Some years ago I developed a systems. The primary operation was to scan the source text and convert all strings. One of the inputs was a file list of sources to be scanned, so the actual source could be represented by a small integer, and the string proper by another. The primary input filter then converted things such as:
puts("Blah blah"); into puts(_(n,m)/*"Blah blah"*/);
where n described the file, m the actual string. The extracted strings were collected in an auxiliary file. Lets call the original (valid c source) file a .src, then a modified .c file and an auxiliary .d file would be generated. The c file remains readable.
There are limitations, such as arrays of strings (which I didn't bother with).
At any rate, at final linking a suitably indexed file is generated from the .d files, and a module included that defines the _(int,int) function, which is of type char*. At this point the object code is, to most purposes, language independent. There is an organization problem, to do with removing duplicate strings, and so forth remaining, besides the action of the _() function.

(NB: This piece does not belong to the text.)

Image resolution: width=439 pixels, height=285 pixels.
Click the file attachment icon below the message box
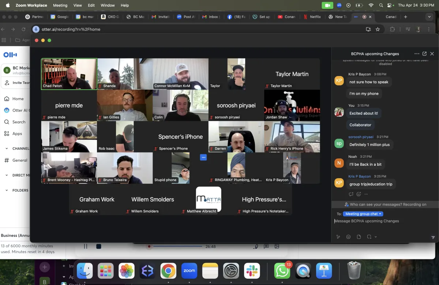359,237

In my case I knew that no more than about 5 of these strings would be active at once, and had a maximum string length, so I made _() select the next in a circular linked list of strings, and read in the appropriate string from the external file.
One of the advantages is that, once done, (and largely automated) the indexed file can be independently edited and translated. However the intent of the code remains clear in the annotated .c file.
The filelist file is crucial to tying the various indices to actual files.
At any rate, it all worked very nicely. Removing the text from the code reduced the object code size, which was the prime motivator for the system. There was a slowdown due to the sequence of operations needed to translate the indices into an actual file read.